THE IMPORTANCE OF DOWNTIME

DowntimeThis post first appeared on Janet Sketchley’s blog, Tenacity, on April 29, 2016

I’m filling in for our church administrator while she’s on maternity leave. For 30 hours each week, I can’t work uninterrupted on writing or editing. I can’t tend to my volunteer responsibilities. I can’t work around the house—Wait! Scratch that. That wouldn’t be how I spent the majority of those 30 hours anyway.

Since coming to work at the church mid-February—which, for the most part, I really enjoy, by the way—I’ve been somewhat overwhelmed by my To Do list. Granted, the Lord had previously been teaching me how to focus on the Now (this very moment), but until recently, it hadn’t been an undeniably necessity for my mental wellbeing.

MAKE A LIST … AND CHECK IT TWICE

I’ve been a list-maker for as long as I can remember, but these days, I guarantee if I don’t write something down, it’s highly unlikely that it’s going to happen. In the past I haven’t cared if I put too much on my list. I would just move it to the next day. But no more! I have to be realistic about what I can accomplish, especially between 3:00 and 11:00/12:00 at night.

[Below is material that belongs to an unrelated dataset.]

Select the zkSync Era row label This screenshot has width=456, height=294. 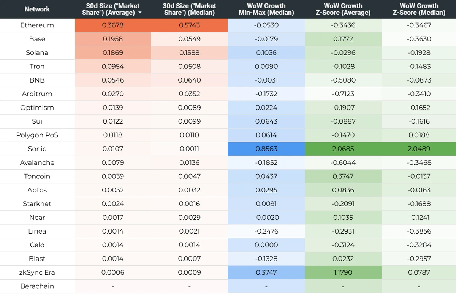point(37,272)
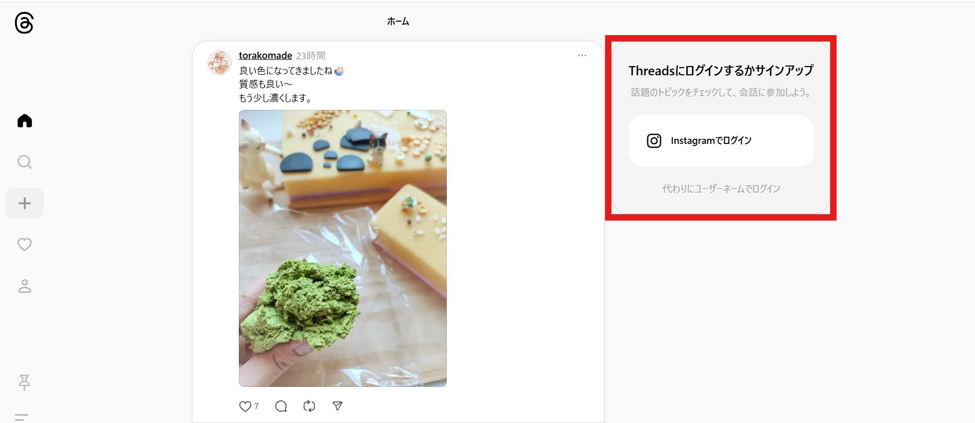Open activity heart icon in sidebar
Image resolution: width=975 pixels, height=423 pixels.
click(x=25, y=244)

It didn’t take me long to realize there was no way I could keep up the frantic pace without paying a high price. In fact, I became short-tempered with friends and family members if they even suggested I take on something else—even something simple. Beyond that, I found myself annoyed for no apparent reason. Not good.

GIVE YOURSELF PERMISSION TO TAKE DOWNTIME

Slowly, I began to give myself permission to take time away from my responsibilities to regroup. I would watch a movie with my hubby, play a game of Scrabble (which I won, by the way), even go away for a sisters’ weekend with NO computer access. Woohoo!

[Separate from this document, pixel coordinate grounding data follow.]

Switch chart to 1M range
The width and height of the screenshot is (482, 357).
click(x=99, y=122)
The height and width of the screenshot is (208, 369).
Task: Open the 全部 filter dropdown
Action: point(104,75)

And beyond any of that, I was so busy doing good things that I was neglecting the best thing: time with God. I have slowly begun to again study the Word for the exclusive purpose of drawing closer to the Lord. I still need to devote more time to prayer, but that will come.

And while I was driving the two-and-a-half hours to my sister’s, I popped in a couple of new contemporary Christian music worship DVDs, refused to watch the clock, and simply worshiped all the way there. It was glorious.

PLAN A GETAWAY

This weekend, my writers’ group, which has been meeting for over a decade, is going on our first ever writers’ retreat. That designation is valid because we are all writers. However, from what I’ve heard from the other ladies, it would be better to call it a writing-reading-crafting-napping-walking on the beach retreat. In other words, we all need downtime. I’m sure we will accomplish a lot of writing, but I don’t think that will be the most important aspect of the weekend.

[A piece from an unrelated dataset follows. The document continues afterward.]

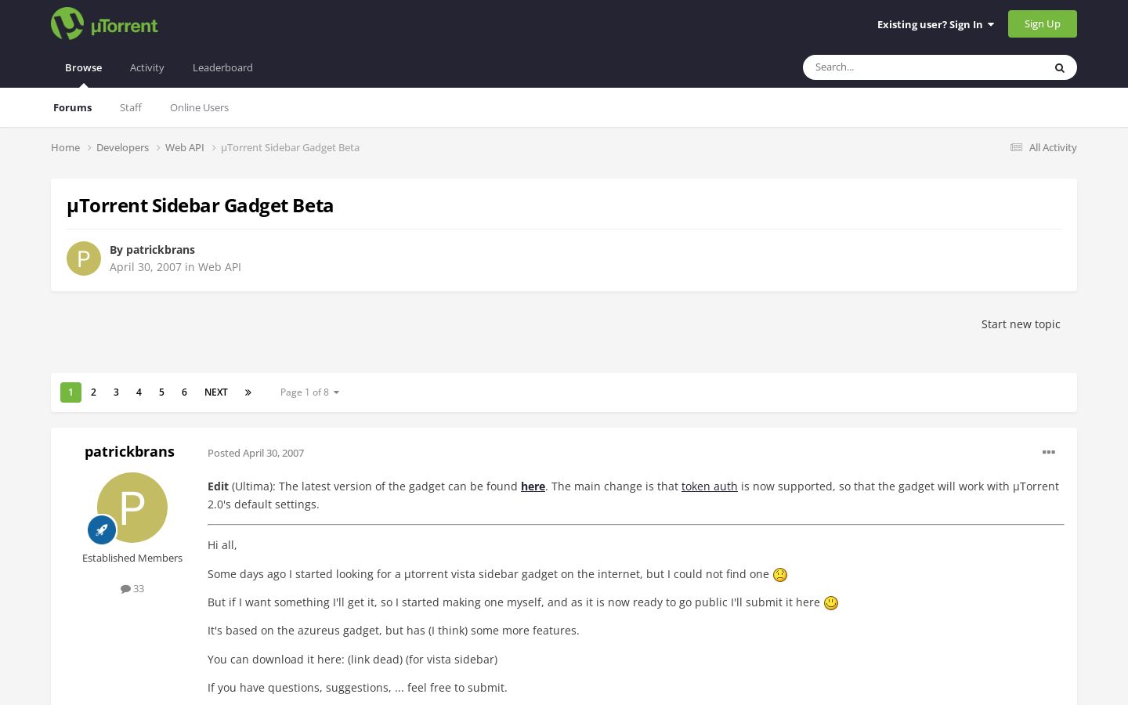Open All Activity stream icon link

As some of you know, I am an extrovert—on steroids (figuratively speaking). I have found myself desperately needing uninterrupted alone / quiet time. So not me! I am actually hoping we have a No Chat policy for certain hours of the day while on our retreat. I just want to focus on my reading and my writing. I know if I’m not deliberate about this, I’ll chat far too much.

So how about you? What do you do to get refreshed?